A total of 15 papers were presented Monday on the third and concluding day of the inaugural Annual Palestine Forum. The last workshop also served to wrap up the forum’s discussions by directing participants’ and attendees’ attention toward reflecting on the future of the Palestinian project. The sessions of the Ostour Symposium, conducted in parallel, also concluded.
During the closing session, Azmi Bishara, general director of the Arab Centre for Research and Policy Studies stressed the success of the forum in bringing together Palestinians from across the world to share knowledge from the field of Palestinian studies in an academic environment.
Bishara then introduced Marwan Barghouti, political figure and political prisoner for the last 21 years, whose words from the cell were read out by his partner, lawyer, and politician Fadwa Barghouti.
Barghouti discussed the challenges facing the Palestinian national project including: the struggle to return the unity of the Palestinian people through one national project, the unity of the Palestinian cause, Zionist settler colonialism, the emphasis on Arab identity, the humanitarian struggle, reinforcing the importance of resistance in all its forms, the crisis of the Palestinian national movement, the struggle for women’s right to equality and dignity, and a leading Palestinian force with a political culture that views the Palestinians as worthy of dignity, equality, and justice. Barghouti concluded by reflecting on the importance of the forum as a step that reinforces the unity of Palestinians and the unified aim of all those working for the Palestinian cause.

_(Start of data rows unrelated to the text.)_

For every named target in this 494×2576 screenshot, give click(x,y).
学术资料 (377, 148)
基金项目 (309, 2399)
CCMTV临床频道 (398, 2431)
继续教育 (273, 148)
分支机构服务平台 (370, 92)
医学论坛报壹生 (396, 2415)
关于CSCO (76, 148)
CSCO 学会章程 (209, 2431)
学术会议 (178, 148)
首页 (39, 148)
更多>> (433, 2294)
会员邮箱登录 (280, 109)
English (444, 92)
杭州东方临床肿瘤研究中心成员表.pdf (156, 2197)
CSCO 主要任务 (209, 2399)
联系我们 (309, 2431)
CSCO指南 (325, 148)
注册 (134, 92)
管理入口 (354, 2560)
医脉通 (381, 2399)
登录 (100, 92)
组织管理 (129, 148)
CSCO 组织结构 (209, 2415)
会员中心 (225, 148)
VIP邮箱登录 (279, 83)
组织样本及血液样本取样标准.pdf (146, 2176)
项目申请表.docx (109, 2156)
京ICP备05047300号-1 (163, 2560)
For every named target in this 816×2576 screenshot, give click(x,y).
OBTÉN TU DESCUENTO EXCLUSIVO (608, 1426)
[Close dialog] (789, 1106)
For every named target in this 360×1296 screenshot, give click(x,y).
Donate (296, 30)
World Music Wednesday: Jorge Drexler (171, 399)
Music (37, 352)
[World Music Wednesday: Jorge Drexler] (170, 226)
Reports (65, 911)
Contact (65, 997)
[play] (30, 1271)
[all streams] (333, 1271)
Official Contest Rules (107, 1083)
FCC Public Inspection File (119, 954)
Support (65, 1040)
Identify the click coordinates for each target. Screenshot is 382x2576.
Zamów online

The first session of the third day revolved around three main themes: the legal and linguistic dimensions of settler colonialism and ethnic cleansing, gender perspectives on Palestine, and Palestine from a historical perspective. Nine papers focusing on these themes were presented. Three papers looked at the Israeli settler colonial regime from a legal and linguistic lens.
In his paper 'Ethnic Cleansing as a Tool for Consolidating Settler Colonialism and Apartheid in Jerusalem', Nizar Ayoub studied the policy of systematic ethnic cleansing as a tool of the Israeli settler colonial regime to maintain a Jewish majority in Jerusalem.'
Three other papers focused on the theme of gender and Palestine. Camelia Ibrahim-Dwairy’s paper, titled 'The Case of Single Palestinian Men in Israel: Between Patriarchal and Israeli Oppression', examined the discourse of single Palestinian men living within the Green Line amid a patriarchal society.
A further three papers discussed Palestine from a historical perspective. In a paper titled 'Mā kānsh fīh!: Oral Narratives as a Missing Source for the Military Historiography of the Palestine War 1947-1949', Bilal Shalash reviewed the outputs of two projects, a Birzeit University project on depopulated villages and the Nakba Testimony Programme, which reflect the military history of the 1948 war.
The second session of the third day centred on two themes: the impact of settler colonialism on the environment and agriculture in Palestine, and Palestine in literary discourse. Three papers studied the impact of settler colonialism on the environment and agriculture in Palestine.
Yasmin Qaadan’s paper 'Environment Meanings from the Language of Local Knowledge for the Movement of Palestinian Peasants' offered a political ecology perspective of settler colonialism through its ethnographic research of Palestinian peasants. Three additional papers were presented on Palestine in literary discourse. Abdelrahman S Abuaber presented his paper 'The Stranger’s Mirrors: Place, Time, and Questions of the Self in Biographical Writing', which aimed to give organic theoretical attention to biographical writing by Palestinians.
In the afternoon, the forum hosted two workshops. In the first, four speakers – Khaled Hroub, Alain Gresh, Ben White, and Yousef Munayyer – discussed changes in the representation and news coverage of Palestine in Western and Arab media discourse.
The second workshop was the closing session where Tarek Mitri, chairman, Institute for Palestine Studies Board of Trustees, and Bishara, opened the floor for a discussion for participants to reflect on the question of what is to be done and the future of the Palestinian national project.